Following the HERS and WHI Heart and Estrogen/Progestin Replacement Study and the Women's Health Initiative publications, multiple subgroup analyses have been performed to further understand the controversy regarding the cardiovascular outcomes of menopausal hormone therapy in women, particularly as it pertains to the combination of hormones administered. The type of progesterone used, however, may be another important variable in predicting coronary heart disease in women. Not all progesterone formulations are the same in terms of cardiovascular effects, and may have differential effects on lipid metabolism, clotting, or inflammation. It has been postulated that natural progesterone may have beneficial cardiovascular effects, while synthetic progestins may not, due to their vasoconstrictive properties.14 Further studies on the role of natural progesterone versus synthetic progestins on cardiovascular outcome are warranted.

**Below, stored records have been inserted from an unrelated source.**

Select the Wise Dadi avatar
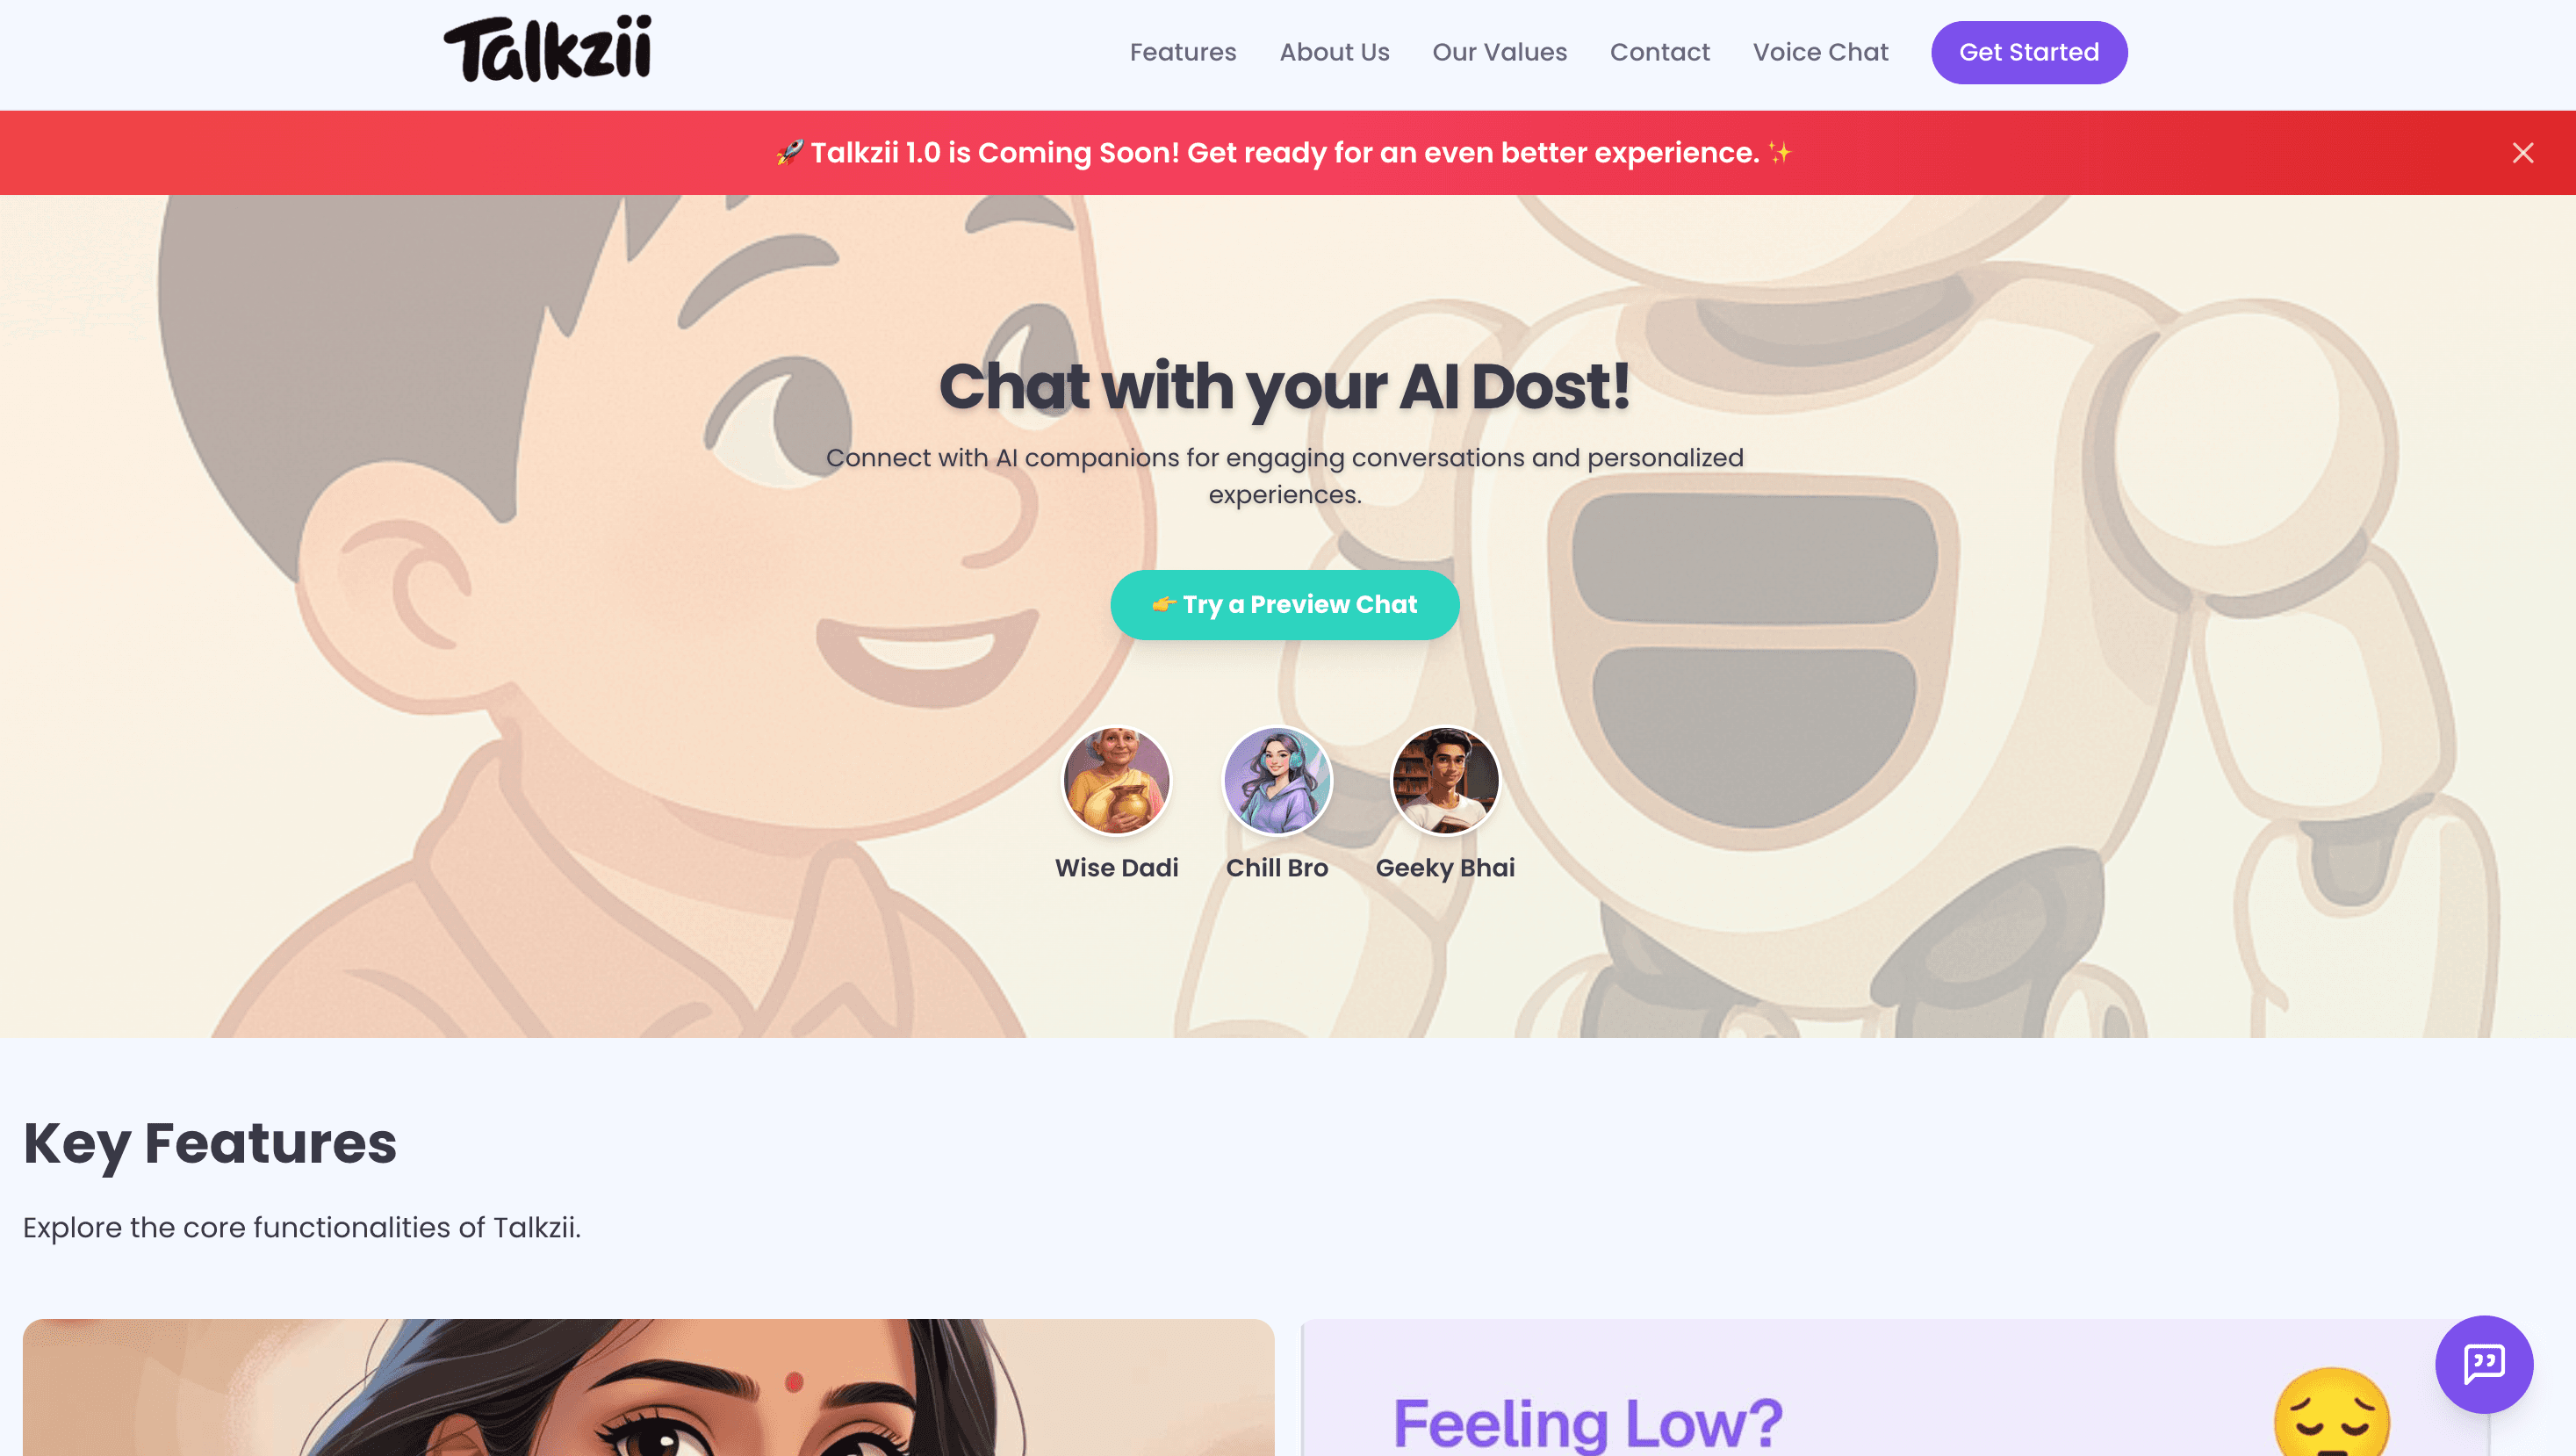Image resolution: width=2576 pixels, height=1456 pixels. click(1116, 781)
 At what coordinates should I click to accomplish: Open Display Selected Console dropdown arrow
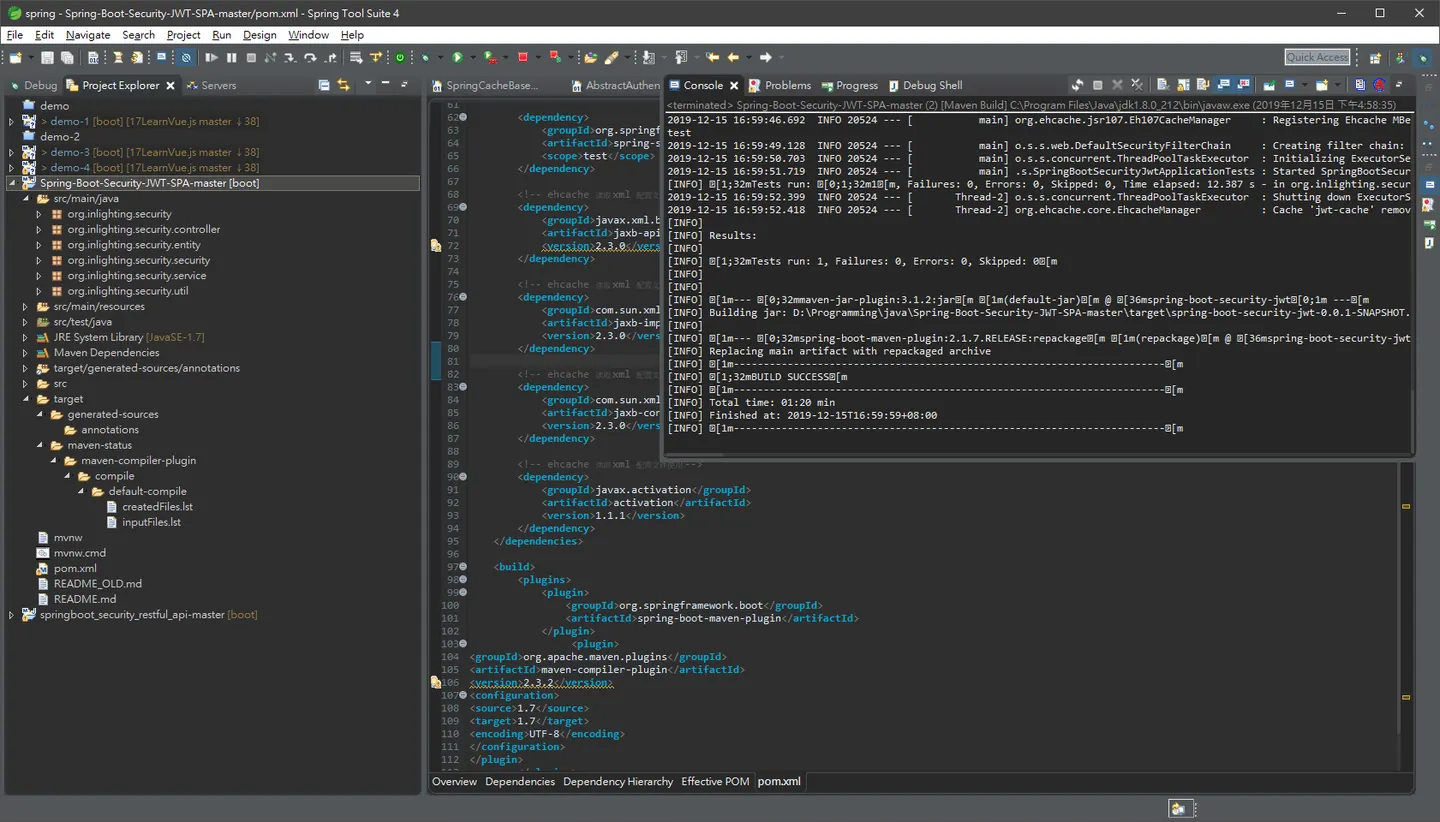coord(1305,85)
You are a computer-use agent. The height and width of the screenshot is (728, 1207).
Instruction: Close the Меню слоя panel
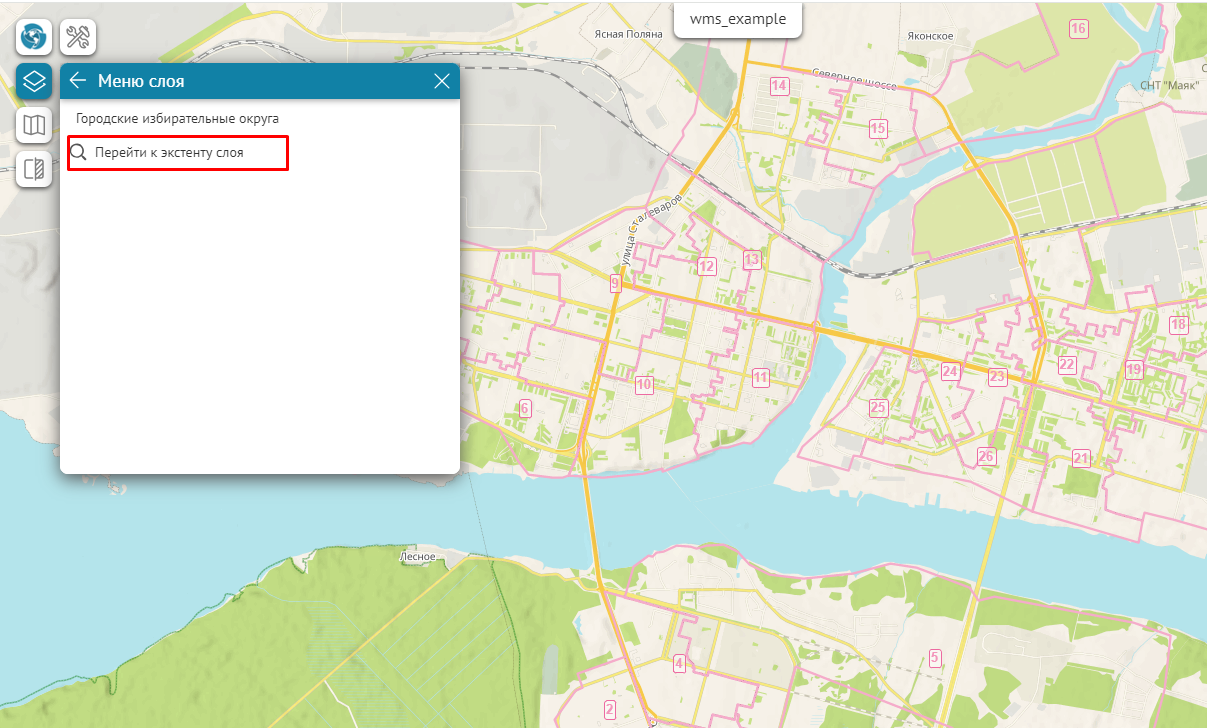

Several studies have suggested a “timing hypothesis” or a “window-of-opportunity” for the initiation of menopausal hormone therapy, which is early after menopause. The Danish Osteoporosis Prevention Study (DOPS), a recent open label, randomized controlled trial demonstrated a beneficial effect of menopausal hormone therapy on the reduction of coronary artery disease.15 The study included more than 1,000 healthy, post-menopausal women (mean age 50 years) and hormonal therapy was initiated early after menopause (on average, seven months post-menopause). With 10 years of intervention, menopausal hormone therapy led to a significant reduction of mortality, heart failure and myocardial infarction. There was no increased risk of thromboembolic events, stroke or cancer. Additionally, the Kronos Early Estrogen Study (KEEPS) investigated approximately 720 women (mean age 50 years) within six to 36 months of menopause and found that the use of menopausal hormone therapy did not lead to progression of carotid intima media thickness or progression of atherosclerosis, assessed by the coronary artery calcium score.16 Therefore, the cardiovascular risk-lowering effects of menopause hormone therapy appear to depend on the duration and timing of hormonal therapy. To maximize the beneficial effects of hormonal therapy, it has been postulated that the “window-of-opportunity“for reducing coronary heart disease and overall mortality in women is initiating hormonal therapy within six years of menopause and/or before 60 years of age, and for a short duration of time.17,18

However, despite the favorable results from the above studies, at the current time the overall evidence does not support the use of postmenopausal hormone therapy for prevention of heart disease. The USPSTF does not recommend the use of estrogen-only or estrogen with progestin therapy for primary or secondary prevention of coronary heart disease.19 The U.S. Food and Drug Administration, however, does approve the use of estrogen with or without progesterone for treatment of moderately severe, or severe, refractory menopausal symptoms, such as vasomotor hot flashes, night sweats or vulvo-vaginal atrophy, but at the lowest possible dose and for the shortest period of time. Further randomized clinical trials are needed to clarify the cardiovascular effects of menopausal hormone therapy.